MATERIAL TO PROCESS:
···

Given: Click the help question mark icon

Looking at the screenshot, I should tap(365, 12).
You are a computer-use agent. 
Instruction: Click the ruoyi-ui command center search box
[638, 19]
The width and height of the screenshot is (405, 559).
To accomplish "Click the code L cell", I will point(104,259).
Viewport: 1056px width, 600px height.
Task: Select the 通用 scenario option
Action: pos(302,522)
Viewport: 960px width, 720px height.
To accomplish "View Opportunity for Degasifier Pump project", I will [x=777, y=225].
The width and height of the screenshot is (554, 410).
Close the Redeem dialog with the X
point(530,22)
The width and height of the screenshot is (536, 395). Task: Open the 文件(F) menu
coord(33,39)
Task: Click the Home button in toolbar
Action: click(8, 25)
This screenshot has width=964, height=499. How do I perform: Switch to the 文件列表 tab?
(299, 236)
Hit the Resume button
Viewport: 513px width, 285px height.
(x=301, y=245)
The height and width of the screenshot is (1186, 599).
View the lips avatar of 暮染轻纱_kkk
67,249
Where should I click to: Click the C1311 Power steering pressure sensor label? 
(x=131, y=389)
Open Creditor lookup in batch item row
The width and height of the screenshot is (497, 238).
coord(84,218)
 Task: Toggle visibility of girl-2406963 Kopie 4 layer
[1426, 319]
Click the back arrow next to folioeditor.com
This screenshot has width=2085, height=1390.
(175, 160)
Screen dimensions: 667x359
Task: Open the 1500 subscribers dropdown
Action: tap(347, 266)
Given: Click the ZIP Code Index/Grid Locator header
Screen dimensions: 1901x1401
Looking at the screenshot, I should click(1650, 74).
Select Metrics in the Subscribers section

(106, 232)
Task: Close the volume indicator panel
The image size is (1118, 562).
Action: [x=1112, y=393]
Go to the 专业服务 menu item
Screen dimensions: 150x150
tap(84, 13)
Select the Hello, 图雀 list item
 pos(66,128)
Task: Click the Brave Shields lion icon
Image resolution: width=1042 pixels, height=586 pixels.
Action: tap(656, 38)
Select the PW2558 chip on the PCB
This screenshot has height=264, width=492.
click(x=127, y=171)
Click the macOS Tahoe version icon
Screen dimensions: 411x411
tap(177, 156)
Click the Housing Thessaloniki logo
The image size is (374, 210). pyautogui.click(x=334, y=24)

···

GOAL OF THE EXERCISE:
Pick out every line above that contains the word "This", and copy each one over. Case counts.

EXPECTED ANSWER:
This screenshot has width=964, height=499. How do I perform: Switch to the 文件列表 tab?
This screenshot has width=2085, height=1390.
This screenshot has height=264, width=492.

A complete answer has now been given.